» Text block:

= = = =

Joe's Pizza, also called Famous Joe's Pizza, is a pizzeria located in Greenwich Village, Manhattan, New York City on Carmine Street near Bleecker Street. The restaurant is known for serving a classic New York street styled pizza and has been called a "Greenwich Village institution." The pizzeria serves by the slice or by full pie.

Locations
In addition to its original location in Greenwich Village, Joe's Pizza has other locations in Manhattan at 150 East 14th Street, 1435 Broadway, and 124 Fulton Street; in Brooklyn, at 216 Bedford Avenue; and in Ann Arbor, Michigan, at 1107 S University Ave.  In the late 2010s, three locations were opened in Shanghai, China, in Jing'an, Xuhui, and Changning.

History
Joe's was founded in 1975 by Pino "Joe" Pozzuoli, an Italian immigrant originally from Naples, Italy. Joe's Pizza is considered a classic by the slice pizza and a favorite among tourists. The restaurant briefly closed in 2005, but has since reopened.

In popular culture
Joe's Pizza appears in the 2001 video game Grand Theft Auto III as it is located in two different areas of the game. However, both of the pizza parlors are inaccessible to the player. The pizza parlor appears once again in Grand Theft Auto: Liberty City Stories and it remains inaccessible to the player but you can start a side mission in-game titled "Pizza Boy."

= = = =

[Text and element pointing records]
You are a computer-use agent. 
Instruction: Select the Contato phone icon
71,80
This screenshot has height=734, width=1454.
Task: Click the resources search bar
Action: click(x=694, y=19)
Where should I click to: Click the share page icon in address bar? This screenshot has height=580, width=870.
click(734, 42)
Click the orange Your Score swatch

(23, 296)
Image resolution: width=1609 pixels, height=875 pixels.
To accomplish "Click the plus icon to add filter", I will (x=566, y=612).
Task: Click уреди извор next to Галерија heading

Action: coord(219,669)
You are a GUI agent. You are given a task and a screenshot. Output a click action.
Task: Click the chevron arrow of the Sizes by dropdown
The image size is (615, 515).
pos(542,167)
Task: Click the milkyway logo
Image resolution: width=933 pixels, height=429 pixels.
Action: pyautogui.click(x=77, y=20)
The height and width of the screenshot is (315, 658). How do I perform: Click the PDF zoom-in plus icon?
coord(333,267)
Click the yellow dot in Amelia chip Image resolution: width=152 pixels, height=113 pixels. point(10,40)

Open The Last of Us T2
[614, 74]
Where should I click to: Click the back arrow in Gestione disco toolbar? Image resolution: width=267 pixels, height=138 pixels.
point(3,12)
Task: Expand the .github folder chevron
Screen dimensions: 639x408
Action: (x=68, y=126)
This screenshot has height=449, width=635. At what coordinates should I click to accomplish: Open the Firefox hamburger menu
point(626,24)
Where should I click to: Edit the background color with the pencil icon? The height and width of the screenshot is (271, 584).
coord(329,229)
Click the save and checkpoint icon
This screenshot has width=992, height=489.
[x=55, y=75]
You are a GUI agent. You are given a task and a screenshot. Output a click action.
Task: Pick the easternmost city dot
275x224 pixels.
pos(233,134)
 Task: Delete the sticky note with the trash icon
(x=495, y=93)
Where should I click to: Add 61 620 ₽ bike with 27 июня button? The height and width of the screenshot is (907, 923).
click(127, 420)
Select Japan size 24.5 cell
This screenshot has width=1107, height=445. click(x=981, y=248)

= = = =

» Task set:
1 – Answer these questions from the Joe's Pizza text:
(a) In what year was Joe's founded?
(b) What is the street address of the Brooklyn location?
(c) What is the title of the side mission that can be started in Grand Theft Auto: Liberty City Stories?
2 – Please write out the Joe's Pizza text from "Joe's Pizza, also" up to and including "by full pie.".

» Results for the exercise:
1 –
(a) 1975
(b) 216 Bedford Avenue
(c) "Pizza Boy"

2 –
Joe's Pizza, also called Famous Joe's Pizza, is a pizzeria located in Greenwich Village, Manhattan, New York City on Carmine Street near Bleecker Street. The restaurant is known for serving a classic New York street styled pizza and has been called a "Greenwich Village institution." The pizzeria serves by the slice or by full pie.